■ Texto proporcionado
□ □ □ □ □

Federalismo sin ciudadanos
Por Pedro Pesatti
En Argentina, el federalismo ha pasado de ser un principio organizador a una mera liturgia institucional, invocada con la misma ligereza con la que se la traiciona. El resultado, previsiblemente, dista de ser la república soñada por sus artífices; se ha cristalizado, en cambio, una nación fracturada, donde la igualdad ante la ley cede terreno a una ominosa geografía del privilegio.
Dos concepciones antagónicas pugnan bajo la misma denominación. La primera —hegemónica y deshumanizada— concibe el federalismo como una mera superficie transaccional, un entramado jurídico que regula la relación entre la Nación y las provincias al modo de una sociedad anónima, donde los "accionistas" compiten por utilidades. En este esquema, los verdaderos protagonistas son las estructuras de poder: los gobiernos, los ministerios, la coparticipación, las transferencias discrecionales. Es un federalismo de cifras, de cláusulas y coeficientes, donde la organización del poder se reduce a un presupuesto. La política, en su expresión más burda, deviene contabilidad, y lo humano se desvanece detrás de la tecnocracia y la rosca parlamentaria.

□ □ □ □ □

(Registros de un conjunto de datos)
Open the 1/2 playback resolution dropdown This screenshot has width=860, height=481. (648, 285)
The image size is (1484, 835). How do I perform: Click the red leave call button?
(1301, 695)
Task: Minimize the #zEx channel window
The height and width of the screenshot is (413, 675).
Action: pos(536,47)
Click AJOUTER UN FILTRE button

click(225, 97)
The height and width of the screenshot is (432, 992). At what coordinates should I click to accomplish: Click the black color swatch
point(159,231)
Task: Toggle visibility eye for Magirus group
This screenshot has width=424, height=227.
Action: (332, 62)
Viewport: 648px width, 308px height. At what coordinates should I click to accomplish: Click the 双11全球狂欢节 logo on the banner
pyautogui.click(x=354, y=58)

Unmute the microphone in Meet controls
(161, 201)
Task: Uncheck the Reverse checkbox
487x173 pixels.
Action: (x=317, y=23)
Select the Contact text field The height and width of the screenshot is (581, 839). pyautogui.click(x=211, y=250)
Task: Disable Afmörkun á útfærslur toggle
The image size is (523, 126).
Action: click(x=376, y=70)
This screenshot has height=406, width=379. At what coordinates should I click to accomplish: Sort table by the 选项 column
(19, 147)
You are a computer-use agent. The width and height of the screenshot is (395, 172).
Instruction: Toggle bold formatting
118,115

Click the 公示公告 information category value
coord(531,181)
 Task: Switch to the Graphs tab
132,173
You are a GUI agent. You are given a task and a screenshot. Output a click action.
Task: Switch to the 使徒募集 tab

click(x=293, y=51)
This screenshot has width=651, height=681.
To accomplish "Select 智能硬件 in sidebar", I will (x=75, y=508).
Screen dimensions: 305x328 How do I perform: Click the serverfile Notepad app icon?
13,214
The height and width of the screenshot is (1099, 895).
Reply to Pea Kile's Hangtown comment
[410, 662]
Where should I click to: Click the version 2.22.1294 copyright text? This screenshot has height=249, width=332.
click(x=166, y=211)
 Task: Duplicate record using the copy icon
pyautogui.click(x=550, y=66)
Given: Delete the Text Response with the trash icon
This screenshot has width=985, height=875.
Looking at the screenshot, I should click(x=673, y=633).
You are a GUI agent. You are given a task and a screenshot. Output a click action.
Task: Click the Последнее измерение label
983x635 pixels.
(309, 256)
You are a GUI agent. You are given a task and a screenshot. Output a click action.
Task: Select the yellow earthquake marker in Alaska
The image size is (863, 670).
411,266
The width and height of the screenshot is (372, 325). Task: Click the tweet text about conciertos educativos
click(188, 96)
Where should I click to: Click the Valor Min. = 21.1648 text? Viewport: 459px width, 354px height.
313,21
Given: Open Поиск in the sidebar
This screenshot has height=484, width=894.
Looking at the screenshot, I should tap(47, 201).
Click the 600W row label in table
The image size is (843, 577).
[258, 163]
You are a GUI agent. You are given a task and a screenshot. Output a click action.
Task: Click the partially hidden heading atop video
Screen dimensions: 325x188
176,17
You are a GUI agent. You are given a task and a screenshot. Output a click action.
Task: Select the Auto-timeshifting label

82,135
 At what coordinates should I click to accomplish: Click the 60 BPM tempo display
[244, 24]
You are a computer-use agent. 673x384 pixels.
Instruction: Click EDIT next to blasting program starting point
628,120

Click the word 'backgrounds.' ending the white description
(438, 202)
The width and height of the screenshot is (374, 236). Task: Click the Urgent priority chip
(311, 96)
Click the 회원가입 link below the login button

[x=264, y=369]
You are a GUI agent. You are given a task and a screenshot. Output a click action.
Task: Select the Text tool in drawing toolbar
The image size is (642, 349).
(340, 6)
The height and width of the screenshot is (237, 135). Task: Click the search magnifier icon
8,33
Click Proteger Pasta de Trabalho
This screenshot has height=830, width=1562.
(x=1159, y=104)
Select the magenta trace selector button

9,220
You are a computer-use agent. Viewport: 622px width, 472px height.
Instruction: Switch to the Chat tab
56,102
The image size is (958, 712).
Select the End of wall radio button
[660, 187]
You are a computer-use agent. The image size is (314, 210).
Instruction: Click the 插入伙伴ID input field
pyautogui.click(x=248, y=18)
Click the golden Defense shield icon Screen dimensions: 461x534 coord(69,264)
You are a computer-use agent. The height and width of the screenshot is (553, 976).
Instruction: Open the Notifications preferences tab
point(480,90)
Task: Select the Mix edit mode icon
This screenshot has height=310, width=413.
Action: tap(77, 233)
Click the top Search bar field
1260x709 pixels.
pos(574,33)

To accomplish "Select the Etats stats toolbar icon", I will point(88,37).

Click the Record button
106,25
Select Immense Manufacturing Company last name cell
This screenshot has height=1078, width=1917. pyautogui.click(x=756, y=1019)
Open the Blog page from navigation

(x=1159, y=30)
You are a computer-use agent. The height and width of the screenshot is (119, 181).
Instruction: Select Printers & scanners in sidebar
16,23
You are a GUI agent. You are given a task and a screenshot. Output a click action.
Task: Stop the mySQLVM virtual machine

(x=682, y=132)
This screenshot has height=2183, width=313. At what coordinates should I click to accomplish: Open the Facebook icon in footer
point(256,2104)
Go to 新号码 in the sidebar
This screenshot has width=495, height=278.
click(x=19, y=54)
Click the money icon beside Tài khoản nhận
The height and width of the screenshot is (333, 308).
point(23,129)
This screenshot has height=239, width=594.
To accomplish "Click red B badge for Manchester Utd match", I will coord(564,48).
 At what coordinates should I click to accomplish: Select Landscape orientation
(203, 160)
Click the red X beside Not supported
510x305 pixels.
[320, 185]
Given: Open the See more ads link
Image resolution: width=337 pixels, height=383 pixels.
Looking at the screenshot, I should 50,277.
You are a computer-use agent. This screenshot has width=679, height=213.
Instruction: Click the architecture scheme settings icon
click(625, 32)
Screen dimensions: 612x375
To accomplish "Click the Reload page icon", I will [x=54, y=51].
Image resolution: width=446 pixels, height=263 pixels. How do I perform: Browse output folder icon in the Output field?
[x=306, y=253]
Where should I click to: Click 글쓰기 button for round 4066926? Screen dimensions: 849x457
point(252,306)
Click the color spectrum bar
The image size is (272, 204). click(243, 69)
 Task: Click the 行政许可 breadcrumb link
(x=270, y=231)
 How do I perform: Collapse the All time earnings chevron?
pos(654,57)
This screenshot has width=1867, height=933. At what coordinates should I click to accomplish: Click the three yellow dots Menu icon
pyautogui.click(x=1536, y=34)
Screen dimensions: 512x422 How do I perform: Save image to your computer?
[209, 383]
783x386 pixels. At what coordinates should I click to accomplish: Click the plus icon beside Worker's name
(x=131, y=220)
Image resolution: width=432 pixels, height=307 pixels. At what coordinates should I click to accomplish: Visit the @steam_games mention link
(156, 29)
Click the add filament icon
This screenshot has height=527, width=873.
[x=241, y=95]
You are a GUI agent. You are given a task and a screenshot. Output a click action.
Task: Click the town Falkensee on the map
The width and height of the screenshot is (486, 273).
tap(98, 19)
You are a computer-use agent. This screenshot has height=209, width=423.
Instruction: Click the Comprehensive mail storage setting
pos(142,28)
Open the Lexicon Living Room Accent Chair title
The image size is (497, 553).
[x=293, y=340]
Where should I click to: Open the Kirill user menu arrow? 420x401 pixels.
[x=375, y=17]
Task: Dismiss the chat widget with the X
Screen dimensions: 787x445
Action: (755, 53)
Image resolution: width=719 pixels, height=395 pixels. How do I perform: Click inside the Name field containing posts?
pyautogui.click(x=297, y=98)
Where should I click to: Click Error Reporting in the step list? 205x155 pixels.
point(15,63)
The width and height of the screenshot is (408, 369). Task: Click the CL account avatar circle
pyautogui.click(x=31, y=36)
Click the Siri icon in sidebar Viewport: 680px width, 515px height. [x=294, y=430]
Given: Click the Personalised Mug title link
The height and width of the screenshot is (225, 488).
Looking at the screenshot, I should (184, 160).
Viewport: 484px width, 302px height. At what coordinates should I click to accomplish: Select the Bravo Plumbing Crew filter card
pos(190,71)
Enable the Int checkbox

□ □ □ □ □

■ Qué se necesita
Copia del texto sobre el federalismo el pasaje que va desde "Dos concepciones antagónicas" hasta "la rosca parlamentaria.", este incluido, y sustituye en él "antagónicas" por "opuestas". Apóyate únicamente en el texto.

■ Respuesta
Dos concepciones opuestas pugnan bajo la misma denominación. La primera —hegemónica y deshumanizada— concibe el federalismo como una mera superficie transaccional, un entramado jurídico que regula la relación entre la Nación y las provincias al modo de una sociedad anónima, donde los "accionistas" compiten por utilidades. En este esquema, los verdaderos protagonistas son las estructuras de poder: los gobiernos, los ministerios, la coparticipación, las transferencias discrecionales. Es un federalismo de cifras, de cláusulas y coeficientes, donde la organización del poder se reduce a un presupuesto. La política, en su expresión más burda, deviene contabilidad, y lo humano se desvanece detrás de la tecnocracia y la rosca parlamentaria.